07/09/2021
Petit Bain,
Paris
Pour reprendre les concerts, en cette rentrée où la plupart des salles (grandes comme petites) offrent une programmation progressivement proche de celle pré-covid19, rien de mieux qu’un début de soirée sur le toit-terrasse de Petit Bain. Pour ce mois de septembre, la péniche propose, chaque mardi, des lives ramassés sous l’intitulé « Assis soit-il » et dont la coloration résonne plutôt avec celle de ces pages. À preuve : pour ouvrir le mois, le duo Haxo se produisait, deux ans et demi après un concert où nous les avions découverts, lors du Sulfure Festival. À l’époque, ce duo contrebasse-électronique nous avait séduits, par l’originalité de son format, d’une part, et par sa musique, entre dark ambient et expérimentation, d’autre part.
Postés sur l’estrade, parés à jouer à 19h30 précises, les Parisiens prirent immédiatement le parti de pousser le volet électronique de leurs compositions, possiblement pour occuper plus efficacement l’espace sonore, face à un public pas forcément venu pour leur concert (soleil et chaleur aidant, la tentation était grande de venir boire un verre sur le toit-terrasse, sans même savoir qu’un live allait s’y donner) et, aussi, pour compenser l’absence de visuels projetés.

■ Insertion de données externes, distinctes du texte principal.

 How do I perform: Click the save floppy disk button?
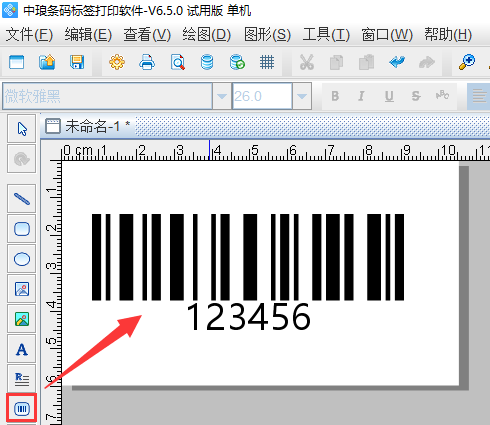click(77, 62)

C’est ainsi qu’Aurélien Bonvoisin put envoyer des rythmiques sur des fréquences élevées, des notes aigues et une forme de noirceur contenue distillée par ses basses métronomiques. À ces coups pouvaient répondre des frappes de l’archet sur les cordes, manière de distinguer plus nettement le travail de la contrebasse.
De même, le dialogue avec l’électronique se faisait pertinent quand Jeanne Gorisse-Maerten jouait en cordes slappées, pour se joindre aux rythmiques programmées. En dehors de ces interventions et de quelques notes tenues, grâce à de longs passages à l’archet, son instrument restait un peu trop en arrière, faisant perdre en singularité à la musique du duo. À mesure que le set avançait, les pulsations se firent plus rapprochées, les rythmiques aigues rejoignant, dans leurs redoublements, les basses. Ainsi renforcé, l’aspect un peu brut de leur proposition pouvait constituer une légère déception par rapport à notre souvenir du duo, mais ne nous empêchera pas de guetter leur prochaine prestation.